Hack to name unit tests?

Daniel Keep daniel.keep.lists at gmail.com
Thu Nov 29 17:35:29 PST 2007



Christopher Wright wrote:
> Robert Fraser wrote:
>> Christopher Wright wrote:
>>> Robert Fraser wrote:
>>>> Christopher Wright wrote:
>>>>> Robert Fraser wrote:
>>>>>> I'm creating a Flectioned-based way to run unit tests individually
>>>>>> (it'll be hooked into a front-end, so you can run test suites,
>>>>>> repeat only failed tests after a code change, etc.)
>>>>>>
>>>>>> However, I have run into a problem: unit tests can't be named.
>>>>>> Right now I have a signature system, but I was wondering if
>>>>>> there's any hackish way to predictably insert a string into the
>>>>>> generated object file in a way that users can name unittests.
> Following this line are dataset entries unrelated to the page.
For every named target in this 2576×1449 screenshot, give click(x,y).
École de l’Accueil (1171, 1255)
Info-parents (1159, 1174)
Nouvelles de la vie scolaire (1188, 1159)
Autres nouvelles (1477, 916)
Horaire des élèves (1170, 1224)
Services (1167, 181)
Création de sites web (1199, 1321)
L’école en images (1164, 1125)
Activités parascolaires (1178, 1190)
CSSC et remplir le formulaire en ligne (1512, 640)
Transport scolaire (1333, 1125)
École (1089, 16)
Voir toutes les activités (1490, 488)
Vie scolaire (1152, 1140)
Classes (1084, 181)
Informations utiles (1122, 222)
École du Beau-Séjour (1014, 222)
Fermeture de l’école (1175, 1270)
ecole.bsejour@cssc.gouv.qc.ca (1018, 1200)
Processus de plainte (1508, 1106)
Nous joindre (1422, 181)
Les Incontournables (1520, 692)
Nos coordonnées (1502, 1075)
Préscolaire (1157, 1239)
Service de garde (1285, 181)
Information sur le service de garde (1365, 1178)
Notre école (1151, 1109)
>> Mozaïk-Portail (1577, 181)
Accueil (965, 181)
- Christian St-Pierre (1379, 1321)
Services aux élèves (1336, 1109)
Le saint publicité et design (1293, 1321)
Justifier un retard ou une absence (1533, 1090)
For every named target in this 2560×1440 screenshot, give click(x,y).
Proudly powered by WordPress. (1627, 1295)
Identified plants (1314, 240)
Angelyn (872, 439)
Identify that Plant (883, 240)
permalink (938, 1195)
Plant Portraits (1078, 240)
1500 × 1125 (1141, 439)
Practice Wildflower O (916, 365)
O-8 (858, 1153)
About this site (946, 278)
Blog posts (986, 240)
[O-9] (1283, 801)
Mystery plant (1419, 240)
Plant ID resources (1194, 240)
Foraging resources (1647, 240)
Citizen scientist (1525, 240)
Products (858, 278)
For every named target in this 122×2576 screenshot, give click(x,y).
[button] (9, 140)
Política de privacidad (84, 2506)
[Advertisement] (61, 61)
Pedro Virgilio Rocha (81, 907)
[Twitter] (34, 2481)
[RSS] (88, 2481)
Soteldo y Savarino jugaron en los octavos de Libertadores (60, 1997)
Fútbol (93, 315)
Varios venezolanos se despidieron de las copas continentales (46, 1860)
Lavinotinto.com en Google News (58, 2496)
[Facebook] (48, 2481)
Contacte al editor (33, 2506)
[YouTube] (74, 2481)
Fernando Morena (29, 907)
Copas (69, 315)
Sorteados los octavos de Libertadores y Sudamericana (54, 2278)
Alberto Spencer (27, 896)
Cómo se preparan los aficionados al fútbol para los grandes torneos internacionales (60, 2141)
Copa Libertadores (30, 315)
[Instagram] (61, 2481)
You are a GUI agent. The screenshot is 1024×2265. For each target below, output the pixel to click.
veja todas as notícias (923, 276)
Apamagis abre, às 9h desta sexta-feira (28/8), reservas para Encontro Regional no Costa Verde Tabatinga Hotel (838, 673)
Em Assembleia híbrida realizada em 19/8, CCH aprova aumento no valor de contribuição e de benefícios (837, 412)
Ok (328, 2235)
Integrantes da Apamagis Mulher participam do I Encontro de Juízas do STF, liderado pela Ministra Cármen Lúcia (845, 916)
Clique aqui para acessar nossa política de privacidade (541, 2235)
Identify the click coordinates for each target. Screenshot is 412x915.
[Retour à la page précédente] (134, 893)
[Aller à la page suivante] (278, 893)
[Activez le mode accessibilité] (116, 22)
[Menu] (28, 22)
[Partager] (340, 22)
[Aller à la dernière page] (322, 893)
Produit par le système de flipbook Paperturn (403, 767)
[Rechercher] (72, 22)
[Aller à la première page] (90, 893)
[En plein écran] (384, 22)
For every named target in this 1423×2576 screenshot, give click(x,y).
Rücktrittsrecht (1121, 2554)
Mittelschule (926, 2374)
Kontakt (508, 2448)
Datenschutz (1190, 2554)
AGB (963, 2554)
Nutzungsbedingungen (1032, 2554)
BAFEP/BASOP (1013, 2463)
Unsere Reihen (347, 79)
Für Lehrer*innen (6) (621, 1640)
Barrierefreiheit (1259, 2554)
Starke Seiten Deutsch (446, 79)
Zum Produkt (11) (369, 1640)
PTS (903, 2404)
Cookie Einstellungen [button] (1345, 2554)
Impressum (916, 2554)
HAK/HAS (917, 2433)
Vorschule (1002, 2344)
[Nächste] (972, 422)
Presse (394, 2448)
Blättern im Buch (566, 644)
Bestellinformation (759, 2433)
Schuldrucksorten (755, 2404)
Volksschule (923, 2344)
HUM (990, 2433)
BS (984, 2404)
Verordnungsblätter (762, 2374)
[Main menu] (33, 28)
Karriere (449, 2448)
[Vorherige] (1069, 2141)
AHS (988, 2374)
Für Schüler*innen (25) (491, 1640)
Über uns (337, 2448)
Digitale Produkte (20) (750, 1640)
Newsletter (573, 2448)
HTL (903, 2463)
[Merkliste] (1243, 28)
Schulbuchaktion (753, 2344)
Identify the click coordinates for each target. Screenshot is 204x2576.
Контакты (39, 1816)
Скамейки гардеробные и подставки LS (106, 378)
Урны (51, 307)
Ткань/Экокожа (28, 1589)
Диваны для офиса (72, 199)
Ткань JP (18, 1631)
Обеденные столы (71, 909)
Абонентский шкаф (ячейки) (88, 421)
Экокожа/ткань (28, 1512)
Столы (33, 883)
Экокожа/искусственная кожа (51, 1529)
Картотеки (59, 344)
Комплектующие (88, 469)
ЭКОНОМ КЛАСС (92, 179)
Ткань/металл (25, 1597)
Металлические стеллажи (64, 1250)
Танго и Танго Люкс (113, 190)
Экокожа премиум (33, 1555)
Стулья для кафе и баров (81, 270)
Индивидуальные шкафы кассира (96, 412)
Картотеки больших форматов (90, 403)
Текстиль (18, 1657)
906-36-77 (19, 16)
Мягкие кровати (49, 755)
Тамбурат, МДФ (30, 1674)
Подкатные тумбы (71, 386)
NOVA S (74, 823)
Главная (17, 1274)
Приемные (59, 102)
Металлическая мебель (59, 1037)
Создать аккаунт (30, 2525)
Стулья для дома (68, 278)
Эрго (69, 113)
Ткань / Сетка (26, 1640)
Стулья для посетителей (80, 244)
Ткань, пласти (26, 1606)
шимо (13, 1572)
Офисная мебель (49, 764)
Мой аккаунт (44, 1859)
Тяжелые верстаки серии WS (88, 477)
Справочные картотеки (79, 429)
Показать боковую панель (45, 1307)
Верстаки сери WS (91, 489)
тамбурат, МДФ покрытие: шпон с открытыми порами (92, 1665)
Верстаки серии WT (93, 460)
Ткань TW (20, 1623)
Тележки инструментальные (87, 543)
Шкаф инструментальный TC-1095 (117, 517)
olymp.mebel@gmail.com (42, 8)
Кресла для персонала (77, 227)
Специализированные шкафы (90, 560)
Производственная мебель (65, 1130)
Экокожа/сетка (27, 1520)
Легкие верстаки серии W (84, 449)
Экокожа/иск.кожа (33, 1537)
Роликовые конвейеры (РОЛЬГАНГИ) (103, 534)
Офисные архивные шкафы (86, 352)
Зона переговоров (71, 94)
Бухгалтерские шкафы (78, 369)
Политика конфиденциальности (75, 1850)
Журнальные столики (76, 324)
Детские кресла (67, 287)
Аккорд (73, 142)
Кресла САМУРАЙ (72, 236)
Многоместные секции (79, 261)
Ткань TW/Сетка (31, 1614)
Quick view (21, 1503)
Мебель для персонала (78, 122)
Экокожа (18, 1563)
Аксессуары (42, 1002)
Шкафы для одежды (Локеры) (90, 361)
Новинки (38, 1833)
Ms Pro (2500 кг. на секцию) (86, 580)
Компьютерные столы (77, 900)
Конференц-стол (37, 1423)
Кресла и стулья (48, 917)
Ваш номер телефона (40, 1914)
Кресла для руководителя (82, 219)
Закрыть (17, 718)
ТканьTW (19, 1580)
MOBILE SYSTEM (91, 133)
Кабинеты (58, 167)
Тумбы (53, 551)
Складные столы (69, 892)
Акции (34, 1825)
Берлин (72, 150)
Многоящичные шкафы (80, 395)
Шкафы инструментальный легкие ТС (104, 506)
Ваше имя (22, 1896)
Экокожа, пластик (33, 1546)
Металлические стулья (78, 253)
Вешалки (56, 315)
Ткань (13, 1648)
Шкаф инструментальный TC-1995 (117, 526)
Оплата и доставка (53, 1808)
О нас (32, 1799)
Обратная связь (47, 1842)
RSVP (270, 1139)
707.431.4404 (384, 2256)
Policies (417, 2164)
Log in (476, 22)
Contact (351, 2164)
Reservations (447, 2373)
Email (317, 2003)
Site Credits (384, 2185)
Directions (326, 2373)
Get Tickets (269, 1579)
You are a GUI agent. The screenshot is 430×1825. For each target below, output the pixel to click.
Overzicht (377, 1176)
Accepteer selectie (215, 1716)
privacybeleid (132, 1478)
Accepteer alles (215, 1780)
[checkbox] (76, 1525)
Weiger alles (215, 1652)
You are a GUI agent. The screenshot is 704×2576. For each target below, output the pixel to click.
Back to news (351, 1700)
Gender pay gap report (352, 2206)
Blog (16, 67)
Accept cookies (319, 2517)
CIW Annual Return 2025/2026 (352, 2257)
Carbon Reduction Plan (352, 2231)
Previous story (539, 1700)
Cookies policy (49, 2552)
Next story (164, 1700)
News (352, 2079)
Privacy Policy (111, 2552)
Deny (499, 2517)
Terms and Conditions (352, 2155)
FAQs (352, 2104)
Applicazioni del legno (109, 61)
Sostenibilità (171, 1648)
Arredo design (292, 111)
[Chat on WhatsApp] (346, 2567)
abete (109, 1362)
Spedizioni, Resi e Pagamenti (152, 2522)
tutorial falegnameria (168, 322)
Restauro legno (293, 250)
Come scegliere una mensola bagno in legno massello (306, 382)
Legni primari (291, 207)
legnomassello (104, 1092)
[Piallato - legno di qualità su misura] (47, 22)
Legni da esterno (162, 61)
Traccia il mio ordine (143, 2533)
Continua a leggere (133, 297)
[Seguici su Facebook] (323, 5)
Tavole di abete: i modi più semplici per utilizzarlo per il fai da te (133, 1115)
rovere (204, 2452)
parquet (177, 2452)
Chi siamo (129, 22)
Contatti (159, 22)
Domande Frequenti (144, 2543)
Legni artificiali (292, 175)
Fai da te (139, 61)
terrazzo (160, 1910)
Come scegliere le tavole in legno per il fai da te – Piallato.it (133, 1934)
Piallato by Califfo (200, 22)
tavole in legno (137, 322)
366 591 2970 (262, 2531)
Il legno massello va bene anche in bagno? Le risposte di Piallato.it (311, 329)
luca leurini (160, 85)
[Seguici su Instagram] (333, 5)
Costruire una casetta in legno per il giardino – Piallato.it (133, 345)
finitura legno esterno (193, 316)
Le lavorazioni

That
>>>>>> is to say, given a function pointer, is there any way I can scan
>>>>>> the code to see if a name has been given to the unit test, and if
>>>>>> so extract that name at runtime?
>>>>>>
>>>>>> Ideally, it'd be as easy for the user as something like:
>>>>>>
>>>>>> unittest
>>>>>> {
>>>>>>    assert(":testName:");
>>>>>>    // Rest of test goes here...
>>>>>> }
>>>>>>
>>>>>> Right now, I have the associations being done in the front-end I'm
>>>>>> working on, that scans the code for comments in a particular
>>>>>> format and associates those with the unit tests. However, that
>>>>>> ties the unit test executor back-end to the code analysis
>>>>>> front-end, so I was hoping there's a better way.
>>>>>>
>>>>>> Thanks!
>>>>>
>>>>> class Unittest (string _name, alias _dg) : IUnittest {
>>>>>    static string name = _name;
>>>>>    static void delegate() test = _dg;
>>>>> }
>>>>>
>>>>> Usage:
>>>>> Unittest!("my test for wossname", {
>>>>>    assert (false, "haven't gotten around to implementing this yet");
>>>>> });
>>>>>
>>>>> Not guaranteed to work.
>>>>>
>>>>> Another tactic would be something like:
>>>>>
>>>>> class UnittestManager {
>>>>>    static void registerCurrentTest (string name) {}
>>>>>    static void endTest (bool success) {}
>>>>>    static bool performTest () {}
>>>>> }
>>>>>
>>>>> template Unittest (string _name, alias _dg) {
>>>>>    unittest {
>>>>>       UnittestManager.registerCurrentTest(_name);
>>>>>
>>>>>       // This lets us skip the test if we're just trying
>>>>>       // to find out what tests there are currently.
>>>>>       if (UnittestManager.performTest) {
>>>>>          scope(success) UnittestManager.endTest(true);
>>>>>          scope(failure) UnittestManager.endTest(false);
>>>>>          _dg();
>>>>>       }
>>>>>    }
>>>>> }
>>>>>
>>>>> mixin Unittest!("my test name", { assert (false, "not yet
>>>>> implemented"); });
>>>>
>>>> Thanks! That's a good idea, but I want something compatible with
>>>> current unittest {} declarations.
>>>
>>> You already have to modify the tests to insert the name, but you want
>>> something that works as a decorator inside the unittest. Can your
>>> unittest runner do a try/catch on a unittest? Then you could have
>>> something like:
>>>
>>> void testName(string name) {
>>>    if (collectingNames)
>>>       throw new UnittestNameException(name);
>>> }
>>>
>>> struct NamedTest {
>>>    Unittest test;
>>>    string name;
>>> }
>>>
>>> ...
>>> void main () {
>>>    NamedTest[] tests;
>>>    collectingNames = true;
>>>    foreach (test; getUnittests) {
>>>        try {
>>>            test();
>>>        } catch (UnittestNameException e) {
>>>            tests ~= NamedTest(test, e.name);
>>>        }
>>>    }
>>>    collectingNames = false;
>>> }
>>>
>>> unittest {
>>>    testName("blargh");
>>>    assert (false, "still working on this");
>>> }
>> Heh; alright; that's what I was looking for! Thanks!
> 
> No worries. It's pretty much identical in principle to mocked methods in
> dmocks, except for using exceptions to pass the name around and abort
> the method.

Wouldn't it be simpler to provide an exern method that unittests could
call into?

extern(C) void testName(char[] name);

unittest
{
    testName("blargh");
    assert(false, "too lazy to write a real unit test...");
}

You then provide testName somewhere in your runner program.  If you want
to compile without the unittest frontend, just create a stub object file
with this in it:

extern(C) void testName(char[] name) {}

Should be a hell of a lot faster than tossing exceptions willy-nilly.